## WHAT THE EXERCISE ASKS
Search the entries below for the word "item" and copy each line that has it.

## MATERIAL PROVIDED
■ ■ ■ ■ ■
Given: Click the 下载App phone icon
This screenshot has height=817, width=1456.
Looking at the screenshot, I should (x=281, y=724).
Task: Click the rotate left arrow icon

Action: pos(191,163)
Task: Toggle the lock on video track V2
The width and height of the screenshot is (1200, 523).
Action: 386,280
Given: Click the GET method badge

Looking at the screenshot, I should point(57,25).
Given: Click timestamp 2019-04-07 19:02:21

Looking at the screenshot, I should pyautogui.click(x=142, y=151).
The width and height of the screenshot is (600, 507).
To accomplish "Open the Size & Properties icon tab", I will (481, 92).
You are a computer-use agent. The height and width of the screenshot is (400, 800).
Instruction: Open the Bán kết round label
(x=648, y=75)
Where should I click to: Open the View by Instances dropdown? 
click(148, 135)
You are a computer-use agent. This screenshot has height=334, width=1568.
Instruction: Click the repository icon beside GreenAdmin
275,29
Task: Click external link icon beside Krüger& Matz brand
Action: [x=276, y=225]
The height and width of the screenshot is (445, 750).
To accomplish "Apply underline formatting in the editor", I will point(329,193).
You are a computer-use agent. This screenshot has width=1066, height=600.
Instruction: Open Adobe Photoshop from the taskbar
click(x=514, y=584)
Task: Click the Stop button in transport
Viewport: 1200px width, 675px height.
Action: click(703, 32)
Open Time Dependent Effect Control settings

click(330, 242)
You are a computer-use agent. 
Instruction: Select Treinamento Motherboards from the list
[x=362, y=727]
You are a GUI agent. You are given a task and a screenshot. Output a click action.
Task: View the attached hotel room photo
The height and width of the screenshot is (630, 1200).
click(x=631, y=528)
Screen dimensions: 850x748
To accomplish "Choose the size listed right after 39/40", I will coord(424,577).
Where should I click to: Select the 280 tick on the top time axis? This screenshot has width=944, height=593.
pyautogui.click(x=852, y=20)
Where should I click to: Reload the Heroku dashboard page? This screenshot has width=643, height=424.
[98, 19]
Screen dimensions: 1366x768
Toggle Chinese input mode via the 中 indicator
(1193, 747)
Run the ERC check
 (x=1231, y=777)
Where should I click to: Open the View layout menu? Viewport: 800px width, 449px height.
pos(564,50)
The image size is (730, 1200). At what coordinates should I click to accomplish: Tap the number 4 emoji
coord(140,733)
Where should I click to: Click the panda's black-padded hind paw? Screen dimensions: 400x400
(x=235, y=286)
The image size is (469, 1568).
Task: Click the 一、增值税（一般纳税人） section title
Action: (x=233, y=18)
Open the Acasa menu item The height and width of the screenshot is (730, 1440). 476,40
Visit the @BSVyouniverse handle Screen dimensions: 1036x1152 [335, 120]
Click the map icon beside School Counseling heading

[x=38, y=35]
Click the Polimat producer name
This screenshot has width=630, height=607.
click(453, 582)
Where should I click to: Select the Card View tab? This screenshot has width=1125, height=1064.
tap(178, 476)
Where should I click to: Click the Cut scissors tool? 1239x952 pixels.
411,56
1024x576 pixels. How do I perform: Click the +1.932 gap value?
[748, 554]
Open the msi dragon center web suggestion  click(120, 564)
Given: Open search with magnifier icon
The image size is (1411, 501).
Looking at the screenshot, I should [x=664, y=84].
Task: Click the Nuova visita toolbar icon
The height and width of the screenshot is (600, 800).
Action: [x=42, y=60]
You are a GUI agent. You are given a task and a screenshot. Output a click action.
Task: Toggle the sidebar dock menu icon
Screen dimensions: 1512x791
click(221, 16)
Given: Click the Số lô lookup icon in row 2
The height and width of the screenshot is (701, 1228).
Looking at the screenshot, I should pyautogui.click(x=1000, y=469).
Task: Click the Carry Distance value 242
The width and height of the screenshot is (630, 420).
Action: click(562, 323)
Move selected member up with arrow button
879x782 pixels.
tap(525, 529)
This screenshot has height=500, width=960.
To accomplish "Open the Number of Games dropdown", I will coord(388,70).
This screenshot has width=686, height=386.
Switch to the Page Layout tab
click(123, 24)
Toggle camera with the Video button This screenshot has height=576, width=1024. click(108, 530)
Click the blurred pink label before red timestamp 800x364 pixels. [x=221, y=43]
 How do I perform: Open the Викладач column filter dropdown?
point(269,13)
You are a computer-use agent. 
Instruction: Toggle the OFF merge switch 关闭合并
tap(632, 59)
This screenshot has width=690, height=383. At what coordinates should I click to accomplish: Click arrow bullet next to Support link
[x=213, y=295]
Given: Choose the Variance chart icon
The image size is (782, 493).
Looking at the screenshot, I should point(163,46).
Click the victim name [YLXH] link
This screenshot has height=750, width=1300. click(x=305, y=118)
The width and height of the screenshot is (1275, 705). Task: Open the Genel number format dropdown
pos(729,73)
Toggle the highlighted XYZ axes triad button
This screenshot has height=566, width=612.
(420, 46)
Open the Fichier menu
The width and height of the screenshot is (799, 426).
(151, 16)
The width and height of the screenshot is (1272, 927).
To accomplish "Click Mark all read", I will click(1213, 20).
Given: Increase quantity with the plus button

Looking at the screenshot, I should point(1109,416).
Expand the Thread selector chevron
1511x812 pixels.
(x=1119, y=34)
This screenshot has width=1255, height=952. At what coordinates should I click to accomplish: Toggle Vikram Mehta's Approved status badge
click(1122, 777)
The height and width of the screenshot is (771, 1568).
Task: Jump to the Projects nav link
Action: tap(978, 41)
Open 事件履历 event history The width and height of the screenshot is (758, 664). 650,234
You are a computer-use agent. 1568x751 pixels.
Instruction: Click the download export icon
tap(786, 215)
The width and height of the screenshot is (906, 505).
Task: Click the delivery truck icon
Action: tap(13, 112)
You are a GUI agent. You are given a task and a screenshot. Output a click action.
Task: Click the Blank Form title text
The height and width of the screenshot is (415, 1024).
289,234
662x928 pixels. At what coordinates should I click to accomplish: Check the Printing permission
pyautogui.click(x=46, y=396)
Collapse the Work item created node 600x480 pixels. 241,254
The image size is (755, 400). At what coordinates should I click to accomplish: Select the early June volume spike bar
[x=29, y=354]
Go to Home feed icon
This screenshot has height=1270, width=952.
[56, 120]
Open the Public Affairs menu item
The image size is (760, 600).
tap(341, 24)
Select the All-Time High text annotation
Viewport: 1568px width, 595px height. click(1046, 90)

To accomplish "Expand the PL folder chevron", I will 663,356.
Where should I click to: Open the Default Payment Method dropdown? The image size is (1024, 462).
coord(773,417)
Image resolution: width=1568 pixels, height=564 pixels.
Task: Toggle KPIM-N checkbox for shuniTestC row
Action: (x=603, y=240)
■ ■ ■ ■ ■
## ANSWER SPACE
Open the Acasa menu item The height and width of the screenshot is (730, 1440). 476,40
Collapse the Work item created node 600x480 pixels. 241,254
Open the Public Affairs menu item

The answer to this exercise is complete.